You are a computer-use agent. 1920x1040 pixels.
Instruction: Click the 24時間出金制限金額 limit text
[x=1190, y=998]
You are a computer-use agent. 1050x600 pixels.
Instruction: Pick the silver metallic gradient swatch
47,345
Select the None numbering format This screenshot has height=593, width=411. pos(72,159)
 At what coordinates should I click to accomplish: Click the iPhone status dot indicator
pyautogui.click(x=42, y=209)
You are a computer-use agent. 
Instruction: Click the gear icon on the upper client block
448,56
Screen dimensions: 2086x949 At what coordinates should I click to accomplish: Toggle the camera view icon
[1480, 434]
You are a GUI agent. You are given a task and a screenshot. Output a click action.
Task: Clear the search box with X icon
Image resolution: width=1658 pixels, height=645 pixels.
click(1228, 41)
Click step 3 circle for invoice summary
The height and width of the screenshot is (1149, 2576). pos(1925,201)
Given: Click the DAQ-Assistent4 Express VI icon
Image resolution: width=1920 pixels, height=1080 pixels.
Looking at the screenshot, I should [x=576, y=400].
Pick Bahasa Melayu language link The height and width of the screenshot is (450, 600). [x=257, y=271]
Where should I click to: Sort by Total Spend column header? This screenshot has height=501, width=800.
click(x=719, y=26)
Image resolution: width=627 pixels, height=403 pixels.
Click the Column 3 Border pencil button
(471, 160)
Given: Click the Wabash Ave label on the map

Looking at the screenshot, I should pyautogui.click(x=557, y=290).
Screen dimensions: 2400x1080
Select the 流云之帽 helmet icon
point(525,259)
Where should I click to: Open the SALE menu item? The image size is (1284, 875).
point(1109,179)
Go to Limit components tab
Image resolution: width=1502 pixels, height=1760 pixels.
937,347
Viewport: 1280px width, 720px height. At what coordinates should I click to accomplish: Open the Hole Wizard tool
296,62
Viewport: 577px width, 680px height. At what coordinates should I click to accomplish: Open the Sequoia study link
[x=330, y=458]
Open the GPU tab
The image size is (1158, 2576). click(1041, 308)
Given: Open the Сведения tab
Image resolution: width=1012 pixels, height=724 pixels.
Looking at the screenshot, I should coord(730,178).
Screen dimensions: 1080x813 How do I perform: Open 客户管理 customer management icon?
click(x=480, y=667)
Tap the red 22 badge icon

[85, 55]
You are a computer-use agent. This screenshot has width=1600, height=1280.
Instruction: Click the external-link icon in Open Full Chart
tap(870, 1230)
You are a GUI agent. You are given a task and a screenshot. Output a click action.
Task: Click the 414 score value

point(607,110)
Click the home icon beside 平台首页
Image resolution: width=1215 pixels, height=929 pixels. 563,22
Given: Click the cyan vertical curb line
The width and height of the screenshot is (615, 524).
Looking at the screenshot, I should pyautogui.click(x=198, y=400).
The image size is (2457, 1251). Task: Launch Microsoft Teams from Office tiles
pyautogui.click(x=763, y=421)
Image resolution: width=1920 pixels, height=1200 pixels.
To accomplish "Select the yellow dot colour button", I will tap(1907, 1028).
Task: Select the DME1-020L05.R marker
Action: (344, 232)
────────────────
> **Instructions to follow**: Count the lines of the records that contain the string "what", treating case as significant, and give only the number.

> **Result of this task**: 4